News Release

Fears grow over 'mad elk disease'

Reports and Proceedings

New Scientist

THE death of three hunters from Creutzfeldt-Jakob disease is likely to heighten fears that people in North America are contracting a new form of the fatal brain disorder from deer. But the surveillance system in the US is so woefully inadequate that even if these fears are unfounded, it is impossible for researchers to rule out the possibility.

Chronic wasting disease (CWD) is a prion disease spreading among elk and mule deer in North America. It is similar to mad cow disease, raising fears people eating contaminated venison could develop a form of Creutzfeldt-Jakob disease (CJD) like that blamed on contaminated beef, which has killed about 200 people in Britain.

This is why the latest cases of CJD in hunters, to be reported at the American Academy of Neurology's meeting in Honolulu this week, are causing concern.
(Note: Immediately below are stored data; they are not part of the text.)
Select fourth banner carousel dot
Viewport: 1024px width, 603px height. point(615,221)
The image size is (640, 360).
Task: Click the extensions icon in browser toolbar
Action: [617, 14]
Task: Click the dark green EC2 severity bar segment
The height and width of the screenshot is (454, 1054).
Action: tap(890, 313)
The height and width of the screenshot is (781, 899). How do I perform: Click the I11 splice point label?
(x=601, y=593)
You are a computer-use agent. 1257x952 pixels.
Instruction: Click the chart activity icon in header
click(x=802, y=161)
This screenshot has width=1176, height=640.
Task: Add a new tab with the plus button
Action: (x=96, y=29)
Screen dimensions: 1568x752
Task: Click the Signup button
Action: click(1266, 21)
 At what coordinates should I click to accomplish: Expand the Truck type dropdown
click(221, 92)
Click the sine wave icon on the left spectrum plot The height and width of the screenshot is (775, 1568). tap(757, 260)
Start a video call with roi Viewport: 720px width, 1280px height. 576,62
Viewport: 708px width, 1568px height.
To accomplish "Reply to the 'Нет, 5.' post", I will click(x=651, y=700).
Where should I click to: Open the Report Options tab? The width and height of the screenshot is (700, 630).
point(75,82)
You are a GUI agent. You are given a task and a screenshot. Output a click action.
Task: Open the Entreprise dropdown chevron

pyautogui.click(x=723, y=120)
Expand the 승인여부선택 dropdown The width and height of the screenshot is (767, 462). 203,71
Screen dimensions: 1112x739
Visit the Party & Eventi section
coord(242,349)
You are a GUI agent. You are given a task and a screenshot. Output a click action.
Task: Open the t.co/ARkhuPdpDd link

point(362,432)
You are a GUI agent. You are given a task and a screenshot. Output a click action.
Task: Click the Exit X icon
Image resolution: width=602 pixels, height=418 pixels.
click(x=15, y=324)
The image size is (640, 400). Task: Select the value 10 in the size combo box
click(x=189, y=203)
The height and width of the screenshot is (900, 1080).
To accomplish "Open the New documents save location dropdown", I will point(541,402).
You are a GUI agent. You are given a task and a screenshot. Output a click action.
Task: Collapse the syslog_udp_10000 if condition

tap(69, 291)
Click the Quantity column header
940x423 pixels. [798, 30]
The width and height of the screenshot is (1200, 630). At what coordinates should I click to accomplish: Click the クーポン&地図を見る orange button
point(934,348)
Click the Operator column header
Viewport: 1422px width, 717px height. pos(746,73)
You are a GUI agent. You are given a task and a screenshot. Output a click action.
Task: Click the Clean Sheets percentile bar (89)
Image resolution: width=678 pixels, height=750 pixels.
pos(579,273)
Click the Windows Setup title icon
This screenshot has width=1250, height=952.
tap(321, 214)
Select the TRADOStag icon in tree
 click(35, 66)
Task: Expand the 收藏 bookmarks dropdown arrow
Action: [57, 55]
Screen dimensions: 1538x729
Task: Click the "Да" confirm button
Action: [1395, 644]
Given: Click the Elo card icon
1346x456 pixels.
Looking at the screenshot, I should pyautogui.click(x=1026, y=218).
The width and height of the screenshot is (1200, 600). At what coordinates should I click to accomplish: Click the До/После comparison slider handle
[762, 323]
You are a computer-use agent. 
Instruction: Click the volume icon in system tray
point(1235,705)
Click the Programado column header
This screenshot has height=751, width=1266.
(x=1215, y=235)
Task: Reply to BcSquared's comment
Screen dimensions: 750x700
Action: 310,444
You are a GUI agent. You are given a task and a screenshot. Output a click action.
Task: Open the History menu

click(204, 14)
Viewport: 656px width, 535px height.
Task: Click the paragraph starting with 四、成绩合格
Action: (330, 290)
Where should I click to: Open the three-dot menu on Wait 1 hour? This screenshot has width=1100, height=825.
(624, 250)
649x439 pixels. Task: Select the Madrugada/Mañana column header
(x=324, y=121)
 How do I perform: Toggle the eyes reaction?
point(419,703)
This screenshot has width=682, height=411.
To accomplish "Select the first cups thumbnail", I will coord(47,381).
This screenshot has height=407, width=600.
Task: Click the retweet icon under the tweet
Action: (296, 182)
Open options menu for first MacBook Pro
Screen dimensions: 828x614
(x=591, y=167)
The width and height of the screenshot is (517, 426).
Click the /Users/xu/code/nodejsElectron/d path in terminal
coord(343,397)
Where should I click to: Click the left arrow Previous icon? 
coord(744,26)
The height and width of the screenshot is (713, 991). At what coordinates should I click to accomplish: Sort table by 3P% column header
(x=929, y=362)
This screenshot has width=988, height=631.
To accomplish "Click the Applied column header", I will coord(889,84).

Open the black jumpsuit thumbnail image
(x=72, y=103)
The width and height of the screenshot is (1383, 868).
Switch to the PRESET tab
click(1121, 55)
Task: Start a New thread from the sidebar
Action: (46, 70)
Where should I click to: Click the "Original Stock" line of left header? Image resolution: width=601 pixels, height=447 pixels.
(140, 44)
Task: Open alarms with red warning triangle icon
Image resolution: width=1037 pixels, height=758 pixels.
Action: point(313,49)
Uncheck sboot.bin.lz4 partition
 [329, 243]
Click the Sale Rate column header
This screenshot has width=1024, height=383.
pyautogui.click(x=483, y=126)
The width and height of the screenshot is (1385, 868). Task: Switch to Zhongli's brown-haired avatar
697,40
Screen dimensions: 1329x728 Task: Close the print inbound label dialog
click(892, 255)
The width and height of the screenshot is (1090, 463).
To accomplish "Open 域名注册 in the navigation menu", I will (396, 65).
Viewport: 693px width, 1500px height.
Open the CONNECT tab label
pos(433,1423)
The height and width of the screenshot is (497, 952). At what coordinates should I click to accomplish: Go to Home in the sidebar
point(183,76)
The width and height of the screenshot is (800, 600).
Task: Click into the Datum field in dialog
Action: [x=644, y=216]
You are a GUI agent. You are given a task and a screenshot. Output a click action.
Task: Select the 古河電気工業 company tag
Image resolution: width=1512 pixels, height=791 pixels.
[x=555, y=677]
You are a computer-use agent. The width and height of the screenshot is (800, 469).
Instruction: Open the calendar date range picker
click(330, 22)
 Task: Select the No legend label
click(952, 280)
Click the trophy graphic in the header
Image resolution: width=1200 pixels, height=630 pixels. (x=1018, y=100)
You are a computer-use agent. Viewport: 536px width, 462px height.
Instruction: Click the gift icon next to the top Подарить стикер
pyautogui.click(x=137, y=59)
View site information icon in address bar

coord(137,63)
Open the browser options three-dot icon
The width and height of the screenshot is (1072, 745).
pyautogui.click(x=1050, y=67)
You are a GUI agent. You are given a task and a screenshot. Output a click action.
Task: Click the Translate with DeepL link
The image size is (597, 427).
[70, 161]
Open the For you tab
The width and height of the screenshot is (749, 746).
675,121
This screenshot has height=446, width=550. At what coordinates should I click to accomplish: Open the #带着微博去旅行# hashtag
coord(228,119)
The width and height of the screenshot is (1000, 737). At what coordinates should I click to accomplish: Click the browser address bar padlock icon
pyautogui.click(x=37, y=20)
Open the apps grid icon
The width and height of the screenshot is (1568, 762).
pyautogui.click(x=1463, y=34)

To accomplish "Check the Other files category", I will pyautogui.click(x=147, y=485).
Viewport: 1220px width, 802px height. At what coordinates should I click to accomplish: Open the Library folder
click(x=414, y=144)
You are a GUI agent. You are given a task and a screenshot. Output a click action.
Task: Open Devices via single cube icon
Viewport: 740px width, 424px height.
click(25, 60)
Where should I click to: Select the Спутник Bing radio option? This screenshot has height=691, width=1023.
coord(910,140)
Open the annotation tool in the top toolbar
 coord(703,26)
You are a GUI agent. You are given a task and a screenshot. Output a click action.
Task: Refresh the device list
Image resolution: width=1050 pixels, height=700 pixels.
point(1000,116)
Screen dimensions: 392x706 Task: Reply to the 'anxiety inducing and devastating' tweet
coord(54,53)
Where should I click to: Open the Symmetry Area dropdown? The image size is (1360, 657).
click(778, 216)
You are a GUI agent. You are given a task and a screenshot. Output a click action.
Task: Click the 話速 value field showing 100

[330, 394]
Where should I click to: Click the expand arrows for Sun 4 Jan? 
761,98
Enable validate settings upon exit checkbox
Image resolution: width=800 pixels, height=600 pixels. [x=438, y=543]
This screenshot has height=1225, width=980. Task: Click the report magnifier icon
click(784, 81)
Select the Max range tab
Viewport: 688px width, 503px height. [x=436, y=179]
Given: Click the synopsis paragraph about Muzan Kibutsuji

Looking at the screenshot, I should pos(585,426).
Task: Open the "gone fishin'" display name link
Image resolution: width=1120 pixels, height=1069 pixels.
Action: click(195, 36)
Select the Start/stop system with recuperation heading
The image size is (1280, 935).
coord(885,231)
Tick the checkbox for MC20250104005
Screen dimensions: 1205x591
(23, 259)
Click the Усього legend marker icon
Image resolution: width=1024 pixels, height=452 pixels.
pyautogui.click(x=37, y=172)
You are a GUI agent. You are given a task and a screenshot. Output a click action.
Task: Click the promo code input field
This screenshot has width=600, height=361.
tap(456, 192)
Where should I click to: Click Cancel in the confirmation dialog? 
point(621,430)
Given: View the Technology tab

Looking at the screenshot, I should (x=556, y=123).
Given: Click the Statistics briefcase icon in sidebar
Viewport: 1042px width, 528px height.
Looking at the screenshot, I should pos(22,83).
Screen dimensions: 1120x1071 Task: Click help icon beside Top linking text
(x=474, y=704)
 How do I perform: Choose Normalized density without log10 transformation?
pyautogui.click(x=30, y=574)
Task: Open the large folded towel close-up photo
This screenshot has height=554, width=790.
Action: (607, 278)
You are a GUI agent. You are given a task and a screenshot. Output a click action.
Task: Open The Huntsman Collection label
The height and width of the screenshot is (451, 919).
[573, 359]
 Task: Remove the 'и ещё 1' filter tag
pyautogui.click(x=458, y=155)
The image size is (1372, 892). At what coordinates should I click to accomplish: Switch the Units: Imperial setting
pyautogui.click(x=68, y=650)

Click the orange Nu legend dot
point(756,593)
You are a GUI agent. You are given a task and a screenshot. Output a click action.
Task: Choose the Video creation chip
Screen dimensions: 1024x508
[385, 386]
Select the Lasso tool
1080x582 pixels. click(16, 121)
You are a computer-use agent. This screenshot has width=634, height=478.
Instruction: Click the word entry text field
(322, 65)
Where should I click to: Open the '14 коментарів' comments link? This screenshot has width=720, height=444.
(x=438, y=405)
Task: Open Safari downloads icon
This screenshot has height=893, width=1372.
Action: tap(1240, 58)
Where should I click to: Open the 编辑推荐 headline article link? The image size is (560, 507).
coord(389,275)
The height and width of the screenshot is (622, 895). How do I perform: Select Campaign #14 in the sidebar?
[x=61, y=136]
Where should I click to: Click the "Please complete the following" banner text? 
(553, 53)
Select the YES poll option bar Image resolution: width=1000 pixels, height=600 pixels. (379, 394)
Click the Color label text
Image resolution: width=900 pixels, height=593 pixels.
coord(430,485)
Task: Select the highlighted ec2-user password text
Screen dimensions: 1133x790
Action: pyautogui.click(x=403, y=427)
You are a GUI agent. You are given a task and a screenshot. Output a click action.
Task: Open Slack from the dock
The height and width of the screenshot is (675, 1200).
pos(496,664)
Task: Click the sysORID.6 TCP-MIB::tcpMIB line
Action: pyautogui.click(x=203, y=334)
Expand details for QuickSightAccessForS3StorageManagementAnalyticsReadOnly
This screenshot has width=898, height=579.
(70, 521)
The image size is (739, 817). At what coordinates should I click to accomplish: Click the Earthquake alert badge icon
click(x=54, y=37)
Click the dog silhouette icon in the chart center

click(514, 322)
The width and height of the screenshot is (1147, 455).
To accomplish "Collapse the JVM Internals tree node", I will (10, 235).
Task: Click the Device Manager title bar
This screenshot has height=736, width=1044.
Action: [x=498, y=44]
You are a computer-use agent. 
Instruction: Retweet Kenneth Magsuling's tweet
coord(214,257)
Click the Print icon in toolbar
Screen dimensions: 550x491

Two of the men, one aged 64 from Washington state and the other aged 54 from Alaska, were treated by neurologists Natalia Murinova and Ali Samii at the Seattle VA hospital. "These two cases may well have no relationship to CWD in elk and deer," says Samii. "But the fact that it happened in these two patients brings up that question."

The third man died in a different hospital but was from the same town as the hunter from Washington. The two were friends and hunted together.

However, the Centers for Disease Control and Prevention (CDC) will not be investigating the cases because there is no evidence that the men ate CWD-infected meat, says spokesman Ermias Belay. So far the CDC has only investigated CJD cases from states where deer are known to have the disease. But Washington and Alaska are not necessarily disease-free: states do not have to test for CWD until the disease is known to be present.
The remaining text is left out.